- Opening Delimiter -
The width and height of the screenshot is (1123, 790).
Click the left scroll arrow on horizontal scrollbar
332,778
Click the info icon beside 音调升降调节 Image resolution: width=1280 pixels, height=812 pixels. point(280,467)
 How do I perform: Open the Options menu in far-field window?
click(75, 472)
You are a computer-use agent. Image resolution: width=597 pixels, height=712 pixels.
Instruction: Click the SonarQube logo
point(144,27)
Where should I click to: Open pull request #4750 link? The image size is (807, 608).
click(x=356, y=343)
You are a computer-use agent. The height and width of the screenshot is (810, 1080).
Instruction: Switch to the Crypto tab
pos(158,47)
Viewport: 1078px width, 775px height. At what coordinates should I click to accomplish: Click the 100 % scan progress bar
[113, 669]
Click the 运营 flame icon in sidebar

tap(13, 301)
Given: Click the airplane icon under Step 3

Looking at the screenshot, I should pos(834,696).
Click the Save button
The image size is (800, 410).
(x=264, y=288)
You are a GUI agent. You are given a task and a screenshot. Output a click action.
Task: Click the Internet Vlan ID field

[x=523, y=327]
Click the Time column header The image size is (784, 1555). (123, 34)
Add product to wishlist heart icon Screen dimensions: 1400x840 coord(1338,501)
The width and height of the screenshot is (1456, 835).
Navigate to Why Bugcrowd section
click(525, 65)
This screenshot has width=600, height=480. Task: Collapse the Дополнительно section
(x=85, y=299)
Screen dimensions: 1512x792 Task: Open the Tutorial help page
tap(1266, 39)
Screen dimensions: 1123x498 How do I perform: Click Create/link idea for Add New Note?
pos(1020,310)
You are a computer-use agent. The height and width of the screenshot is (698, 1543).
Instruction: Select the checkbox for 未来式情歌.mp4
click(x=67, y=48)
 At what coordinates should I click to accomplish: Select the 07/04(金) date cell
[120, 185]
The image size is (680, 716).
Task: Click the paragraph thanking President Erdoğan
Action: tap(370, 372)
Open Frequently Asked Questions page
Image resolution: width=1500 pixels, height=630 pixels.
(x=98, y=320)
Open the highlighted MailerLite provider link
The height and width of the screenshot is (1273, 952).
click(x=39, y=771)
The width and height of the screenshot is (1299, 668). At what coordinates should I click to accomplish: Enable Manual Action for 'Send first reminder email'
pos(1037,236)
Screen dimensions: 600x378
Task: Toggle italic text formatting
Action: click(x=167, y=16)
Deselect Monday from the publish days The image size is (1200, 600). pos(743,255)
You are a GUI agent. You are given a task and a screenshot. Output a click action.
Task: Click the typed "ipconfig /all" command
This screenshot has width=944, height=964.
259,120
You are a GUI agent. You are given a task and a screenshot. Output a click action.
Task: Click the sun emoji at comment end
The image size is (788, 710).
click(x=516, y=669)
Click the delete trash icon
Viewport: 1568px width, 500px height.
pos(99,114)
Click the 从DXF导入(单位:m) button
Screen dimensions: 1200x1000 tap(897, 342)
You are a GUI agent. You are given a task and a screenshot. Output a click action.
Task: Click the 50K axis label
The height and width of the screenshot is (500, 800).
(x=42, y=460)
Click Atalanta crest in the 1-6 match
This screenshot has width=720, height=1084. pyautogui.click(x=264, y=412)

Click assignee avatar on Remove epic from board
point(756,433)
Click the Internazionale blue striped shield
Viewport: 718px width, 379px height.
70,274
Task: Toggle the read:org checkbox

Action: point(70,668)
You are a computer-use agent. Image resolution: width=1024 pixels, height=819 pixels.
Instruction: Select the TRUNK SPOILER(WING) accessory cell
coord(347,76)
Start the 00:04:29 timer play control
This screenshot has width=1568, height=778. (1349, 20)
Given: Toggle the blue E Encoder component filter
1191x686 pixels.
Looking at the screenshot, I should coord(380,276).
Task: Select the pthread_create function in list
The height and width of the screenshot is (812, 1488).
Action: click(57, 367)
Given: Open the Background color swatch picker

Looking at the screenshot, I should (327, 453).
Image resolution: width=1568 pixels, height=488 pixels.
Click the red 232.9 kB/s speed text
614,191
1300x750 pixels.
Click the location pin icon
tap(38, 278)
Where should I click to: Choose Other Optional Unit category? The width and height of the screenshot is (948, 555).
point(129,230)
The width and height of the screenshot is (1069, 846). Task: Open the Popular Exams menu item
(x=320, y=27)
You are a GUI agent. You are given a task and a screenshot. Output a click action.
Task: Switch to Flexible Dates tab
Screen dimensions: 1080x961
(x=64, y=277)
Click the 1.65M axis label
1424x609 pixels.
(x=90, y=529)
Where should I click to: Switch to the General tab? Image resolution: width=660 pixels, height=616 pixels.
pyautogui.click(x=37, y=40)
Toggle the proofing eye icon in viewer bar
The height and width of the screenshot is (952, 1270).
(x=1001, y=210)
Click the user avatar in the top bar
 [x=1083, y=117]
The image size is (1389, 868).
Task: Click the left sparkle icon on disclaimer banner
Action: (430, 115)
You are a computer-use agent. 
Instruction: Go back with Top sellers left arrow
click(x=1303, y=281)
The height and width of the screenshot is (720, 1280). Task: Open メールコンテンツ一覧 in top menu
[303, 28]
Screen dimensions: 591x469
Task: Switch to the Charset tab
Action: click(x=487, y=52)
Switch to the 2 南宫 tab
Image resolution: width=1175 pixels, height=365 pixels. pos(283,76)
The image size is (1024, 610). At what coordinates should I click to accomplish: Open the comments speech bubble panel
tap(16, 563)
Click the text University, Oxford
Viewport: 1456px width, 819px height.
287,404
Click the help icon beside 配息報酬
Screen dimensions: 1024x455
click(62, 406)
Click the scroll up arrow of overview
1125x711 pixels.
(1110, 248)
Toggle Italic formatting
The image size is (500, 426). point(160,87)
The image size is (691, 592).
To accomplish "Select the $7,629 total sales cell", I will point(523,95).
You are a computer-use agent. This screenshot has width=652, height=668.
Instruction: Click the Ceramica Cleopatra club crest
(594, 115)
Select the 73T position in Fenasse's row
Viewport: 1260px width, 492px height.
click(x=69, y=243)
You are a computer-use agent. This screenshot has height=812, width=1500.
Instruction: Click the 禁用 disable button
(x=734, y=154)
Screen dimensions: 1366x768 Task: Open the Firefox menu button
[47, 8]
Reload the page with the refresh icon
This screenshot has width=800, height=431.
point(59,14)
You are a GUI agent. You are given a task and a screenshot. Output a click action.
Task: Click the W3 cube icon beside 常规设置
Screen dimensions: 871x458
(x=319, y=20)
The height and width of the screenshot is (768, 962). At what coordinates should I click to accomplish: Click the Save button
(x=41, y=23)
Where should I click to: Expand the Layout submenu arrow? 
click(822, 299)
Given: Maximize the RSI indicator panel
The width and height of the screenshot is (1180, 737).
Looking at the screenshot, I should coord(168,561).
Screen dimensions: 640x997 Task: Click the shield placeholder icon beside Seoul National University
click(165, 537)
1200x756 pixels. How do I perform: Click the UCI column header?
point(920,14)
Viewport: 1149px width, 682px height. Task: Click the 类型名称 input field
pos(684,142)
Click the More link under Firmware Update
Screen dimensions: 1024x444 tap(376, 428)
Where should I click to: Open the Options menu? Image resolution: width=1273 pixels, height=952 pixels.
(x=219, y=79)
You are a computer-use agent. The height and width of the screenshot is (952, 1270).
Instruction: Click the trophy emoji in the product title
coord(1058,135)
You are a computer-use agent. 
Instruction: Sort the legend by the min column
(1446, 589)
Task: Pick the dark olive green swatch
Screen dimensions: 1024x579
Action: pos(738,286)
- Closing Delimiter -
• [What you need to do]: Output the material verbatim, including every line.

• [Task solution]:
The width and height of the screenshot is (1123, 790).
Click the left scroll arrow on horizontal scrollbar
332,778
Click the info icon beside 音调升降调节 Image resolution: width=1280 pixels, height=812 pixels. point(280,467)
 How do I perform: Open the Options menu in far-field window?
click(75, 472)
You are a computer-use agent. Image resolution: width=597 pixels, height=712 pixels.
Instruction: Click the SonarQube logo
point(144,27)
Where should I click to: Open pull request #4750 link? The image size is (807, 608).
click(x=356, y=343)
You are a computer-use agent. The height and width of the screenshot is (810, 1080).
Instruction: Switch to the Crypto tab
pos(158,47)
Viewport: 1078px width, 775px height. At what coordinates should I click to accomplish: Click the 100 % scan progress bar
[113, 669]
Click the 运营 flame icon in sidebar

tap(13, 301)
Given: Click the airplane icon under Step 3

Looking at the screenshot, I should pos(834,696).
Click the Save button
The image size is (800, 410).
(x=264, y=288)
You are a GUI agent. You are given a task and a screenshot. Output a click action.
Task: Click the Internet Vlan ID field

[x=523, y=327]
Click the Time column header The image size is (784, 1555). (123, 34)
Add product to wishlist heart icon Screen dimensions: 1400x840 coord(1338,501)
The width and height of the screenshot is (1456, 835).
Navigate to Why Bugcrowd section
click(525, 65)
This screenshot has width=600, height=480. Task: Collapse the Дополнительно section
(x=85, y=299)
Screen dimensions: 1512x792 Task: Open the Tutorial help page
tap(1266, 39)
Screen dimensions: 1123x498 How do I perform: Click Create/link idea for Add New Note?
pos(1020,310)
You are a computer-use agent. The height and width of the screenshot is (698, 1543).
Instruction: Select the checkbox for 未来式情歌.mp4
click(x=67, y=48)
 At what coordinates should I click to accomplish: Select the 07/04(金) date cell
[120, 185]
The image size is (680, 716).
Task: Click the paragraph thanking President Erdoğan
Action: tap(370, 372)
Open Frequently Asked Questions page
Image resolution: width=1500 pixels, height=630 pixels.
(x=98, y=320)
Open the highlighted MailerLite provider link
The height and width of the screenshot is (1273, 952).
click(x=39, y=771)
The width and height of the screenshot is (1299, 668). At what coordinates should I click to accomplish: Enable Manual Action for 'Send first reminder email'
pos(1037,236)
Screen dimensions: 600x378
Task: Toggle italic text formatting
Action: click(x=167, y=16)
Deselect Monday from the publish days The image size is (1200, 600). pos(743,255)
You are a GUI agent. You are given a task and a screenshot. Output a click action.
Task: Click the typed "ipconfig /all" command
This screenshot has width=944, height=964.
259,120
You are a GUI agent. You are given a task and a screenshot. Output a click action.
Task: Click the sun emoji at comment end
The image size is (788, 710).
click(x=516, y=669)
Click the delete trash icon
Viewport: 1568px width, 500px height.
pos(99,114)
Click the 从DXF导入(单位:m) button
Screen dimensions: 1200x1000 tap(897, 342)
You are a GUI agent. You are given a task and a screenshot. Output a click action.
Task: Click the 50K axis label
The height and width of the screenshot is (500, 800).
(x=42, y=460)
Click Atalanta crest in the 1-6 match
This screenshot has width=720, height=1084. pyautogui.click(x=264, y=412)

Click assignee avatar on Remove epic from board
point(756,433)
Click the Internazionale blue striped shield
Viewport: 718px width, 379px height.
70,274
Task: Toggle the read:org checkbox

Action: point(70,668)
You are a computer-use agent. Image resolution: width=1024 pixels, height=819 pixels.
Instruction: Select the TRUNK SPOILER(WING) accessory cell
coord(347,76)
Start the 00:04:29 timer play control
This screenshot has width=1568, height=778. (1349, 20)
Given: Toggle the blue E Encoder component filter
1191x686 pixels.
Looking at the screenshot, I should coord(380,276).
Task: Select the pthread_create function in list
The height and width of the screenshot is (812, 1488).
Action: click(57, 367)
Given: Open the Background color swatch picker

Looking at the screenshot, I should (327, 453).
Image resolution: width=1568 pixels, height=488 pixels.
Click the red 232.9 kB/s speed text
614,191
1300x750 pixels.
Click the location pin icon
tap(38, 278)
Where should I click to: Choose Other Optional Unit category? The width and height of the screenshot is (948, 555).
point(129,230)
The width and height of the screenshot is (1069, 846). Task: Open the Popular Exams menu item
(x=320, y=27)
You are a GUI agent. You are given a task and a screenshot. Output a click action.
Task: Switch to Flexible Dates tab
Screen dimensions: 1080x961
(x=64, y=277)
Click the 1.65M axis label
1424x609 pixels.
(x=90, y=529)
Where should I click to: Switch to the General tab? Image resolution: width=660 pixels, height=616 pixels.
pyautogui.click(x=37, y=40)
Toggle the proofing eye icon in viewer bar
The height and width of the screenshot is (952, 1270).
(x=1001, y=210)
Click the user avatar in the top bar
 [x=1083, y=117]
The image size is (1389, 868).
Task: Click the left sparkle icon on disclaimer banner
Action: (430, 115)
You are a computer-use agent. 
Instruction: Go back with Top sellers left arrow
click(x=1303, y=281)
The height and width of the screenshot is (720, 1280). Task: Open メールコンテンツ一覧 in top menu
[303, 28]
Screen dimensions: 591x469
Task: Switch to the Charset tab
Action: click(x=487, y=52)
Switch to the 2 南宫 tab
Image resolution: width=1175 pixels, height=365 pixels. pos(283,76)
The image size is (1024, 610). At what coordinates should I click to accomplish: Open the comments speech bubble panel
tap(16, 563)
Click the text University, Oxford
Viewport: 1456px width, 819px height.
287,404
Click the help icon beside 配息報酬
Screen dimensions: 1024x455
click(62, 406)
Click the scroll up arrow of overview
1125x711 pixels.
(1110, 248)
Toggle Italic formatting
The image size is (500, 426). point(160,87)
The image size is (691, 592).
To accomplish "Select the $7,629 total sales cell", I will point(523,95).
You are a computer-use agent. This screenshot has width=652, height=668.
Instruction: Click the Ceramica Cleopatra club crest
(594, 115)
Select the 73T position in Fenasse's row
Viewport: 1260px width, 492px height.
click(x=69, y=243)
You are a computer-use agent. This screenshot has height=812, width=1500.
Instruction: Click the 禁用 disable button
(x=734, y=154)
Screen dimensions: 1366x768 Task: Open the Firefox menu button
[47, 8]
Reload the page with the refresh icon
This screenshot has width=800, height=431.
point(59,14)
You are a GUI agent. You are given a task and a screenshot. Output a click action.
Task: Click the W3 cube icon beside 常规设置
Screen dimensions: 871x458
(x=319, y=20)
The height and width of the screenshot is (768, 962). At what coordinates should I click to accomplish: Click the Save button
(x=41, y=23)
Where should I click to: Expand the Layout submenu arrow? 
click(822, 299)
Given: Maximize the RSI indicator panel
The width and height of the screenshot is (1180, 737).
Looking at the screenshot, I should coord(168,561).
Screen dimensions: 640x997 Task: Click the shield placeholder icon beside Seoul National University
click(165, 537)
1200x756 pixels. How do I perform: Click the UCI column header?
point(920,14)
Viewport: 1149px width, 682px height. Task: Click the 类型名称 input field
pos(684,142)
Click the More link under Firmware Update
Screen dimensions: 1024x444 tap(376, 428)
Where should I click to: Open the Options menu? Image resolution: width=1273 pixels, height=952 pixels.
(x=219, y=79)
You are a computer-use agent. The height and width of the screenshot is (952, 1270).
Instruction: Click the trophy emoji in the product title
coord(1058,135)
You are a computer-use agent. 
Instruction: Sort the legend by the min column
(1446, 589)
Task: Pick the dark olive green swatch
Screen dimensions: 1024x579
Action: pos(738,286)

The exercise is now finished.